In the latest episode of the Blockchain Gaming World podcast, editor-in-chief Jon Jordan talks to Skale Labs CEO Jack O’Holleran about how the Ethereum-centric L1 blockchain network is expanding to Base, helping launch mobile game PGA Tour Rise, and preparing for the explosion of onchain AI agents.
BlockchainGamer.biz: Tell us about PGA Tour Rise?
Jack O’Holleran: I think it is a big win for the Skale community because we’ve signed hundreds and hundreds of games, right? And this is probably our biggest IP. I think it’s awesome. It’s also good for the industry. It’s been in the works for a long time. It used to be every major sports league was launching web3 games but we haven’t seen that for a while.
Part of that was the lack of legal clarity. Leagues don’t want to launch crypto assets and have all this liability and get a letter from Gary Gensler. So it’s a good signal for the whole space that these things are launching, and people are putting money into them because they think they’re gonna be successful
The game is mixture of golf gameplay any empire-building, right?
What do people like? Look at Clash of Clans. It’s so addicting because you’re building, farming, waiting but you’re also battling other people. It’s a similar concept in that you’re building up your own golf course and you’re trying to max out how much revenue you’re getting. But also, you can get a new club, so I might get paired to play against you, and I’m going to be able to hit it further than you. So you have these little golf games as well as a bigger Railroad Tycoon-meets-Clash of Clans-type base-builder game.

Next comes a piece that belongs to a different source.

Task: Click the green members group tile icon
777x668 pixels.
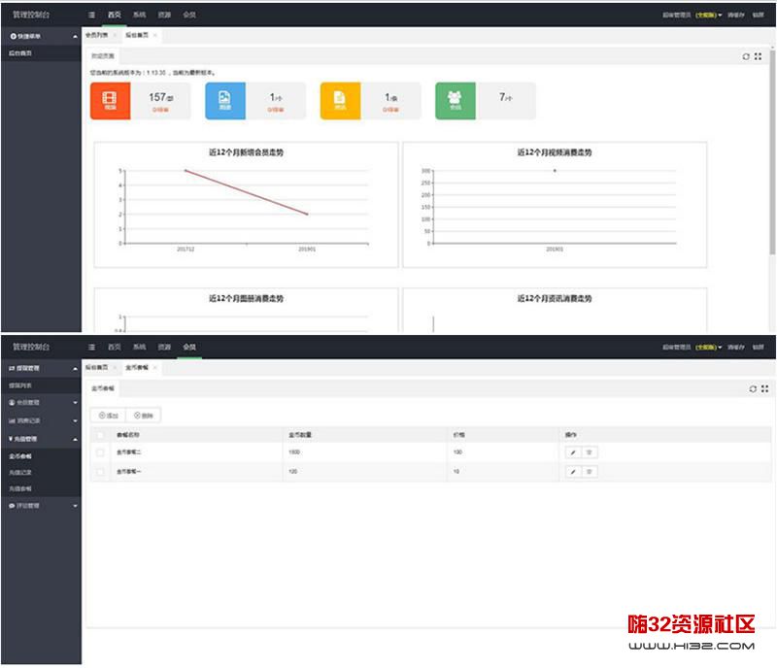Action: pos(455,100)
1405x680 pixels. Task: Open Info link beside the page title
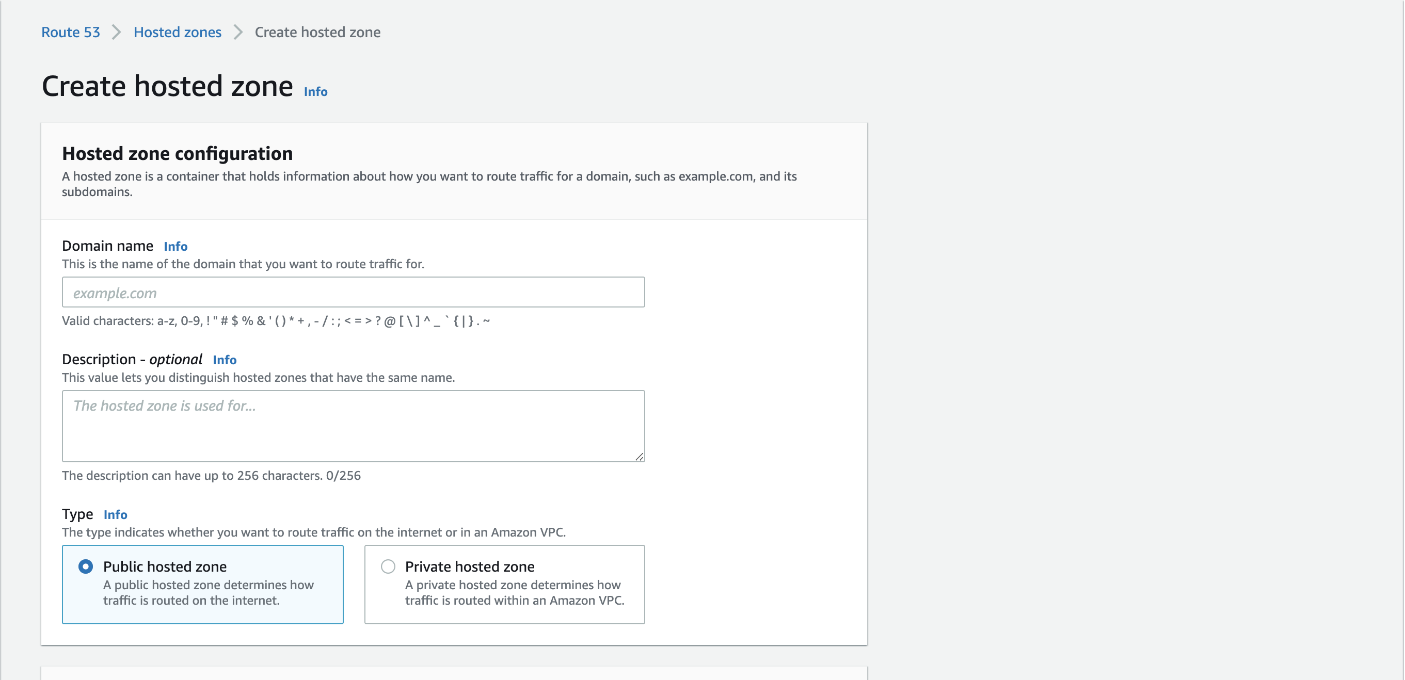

The other interesting thing is it works really well for web3 games. In the game, they’re not called NFTs. They’re crypto digital assets. I’d say it’s like a next generation of the gaming NFT movement. And it makes a lot of sense. I’m building up this economic base, that’s my course and ultimately, I’m getting better and better assets to go compete and I can sell those. I can utilize a marketplace.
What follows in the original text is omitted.